Required task: Pick out each line in the data below that contains the word "icon", and copy those lines in full.

Records shown:
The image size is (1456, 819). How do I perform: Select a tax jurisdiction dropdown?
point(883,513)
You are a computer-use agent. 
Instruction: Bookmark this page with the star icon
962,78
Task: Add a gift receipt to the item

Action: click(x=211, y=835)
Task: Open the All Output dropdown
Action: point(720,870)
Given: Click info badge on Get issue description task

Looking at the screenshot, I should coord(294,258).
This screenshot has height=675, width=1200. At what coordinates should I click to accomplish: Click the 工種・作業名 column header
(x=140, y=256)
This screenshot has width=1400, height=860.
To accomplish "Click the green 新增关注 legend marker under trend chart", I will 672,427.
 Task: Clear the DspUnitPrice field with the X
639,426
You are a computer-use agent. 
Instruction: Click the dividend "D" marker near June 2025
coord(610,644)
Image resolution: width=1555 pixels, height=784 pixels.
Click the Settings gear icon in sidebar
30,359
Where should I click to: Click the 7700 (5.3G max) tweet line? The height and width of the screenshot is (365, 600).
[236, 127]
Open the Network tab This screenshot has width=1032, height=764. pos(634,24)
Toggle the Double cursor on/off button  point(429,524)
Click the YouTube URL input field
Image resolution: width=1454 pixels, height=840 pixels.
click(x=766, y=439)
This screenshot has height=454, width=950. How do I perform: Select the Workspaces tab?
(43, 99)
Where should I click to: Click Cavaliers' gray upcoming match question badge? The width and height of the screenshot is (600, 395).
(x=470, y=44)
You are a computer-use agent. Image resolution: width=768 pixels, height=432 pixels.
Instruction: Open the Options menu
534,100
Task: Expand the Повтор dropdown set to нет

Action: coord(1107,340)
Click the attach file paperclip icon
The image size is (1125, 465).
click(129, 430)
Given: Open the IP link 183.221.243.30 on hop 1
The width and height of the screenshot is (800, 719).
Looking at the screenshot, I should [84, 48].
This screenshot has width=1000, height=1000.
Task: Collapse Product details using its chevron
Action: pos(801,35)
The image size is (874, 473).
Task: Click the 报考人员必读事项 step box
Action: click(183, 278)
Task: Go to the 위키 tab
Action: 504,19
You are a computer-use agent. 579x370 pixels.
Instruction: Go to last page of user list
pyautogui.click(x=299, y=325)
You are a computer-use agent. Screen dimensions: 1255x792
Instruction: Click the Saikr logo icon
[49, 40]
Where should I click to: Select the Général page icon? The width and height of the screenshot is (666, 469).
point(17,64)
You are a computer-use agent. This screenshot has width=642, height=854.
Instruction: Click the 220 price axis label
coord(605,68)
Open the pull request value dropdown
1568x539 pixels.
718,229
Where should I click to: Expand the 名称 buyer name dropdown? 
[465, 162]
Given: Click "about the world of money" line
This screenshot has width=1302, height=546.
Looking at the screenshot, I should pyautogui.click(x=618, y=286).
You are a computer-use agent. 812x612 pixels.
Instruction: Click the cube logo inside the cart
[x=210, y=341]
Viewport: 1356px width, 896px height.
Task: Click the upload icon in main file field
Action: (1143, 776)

Correct result:
Instruction: Bookmark this page with the star icon
Click the Settings gear icon in sidebar
Click the attach file paperclip icon
Instruction: Click the Saikr logo icon
Where should I click to: Select the Général page icon? The width and height of the screenshot is (666, 469).
Task: Click the upload icon in main file field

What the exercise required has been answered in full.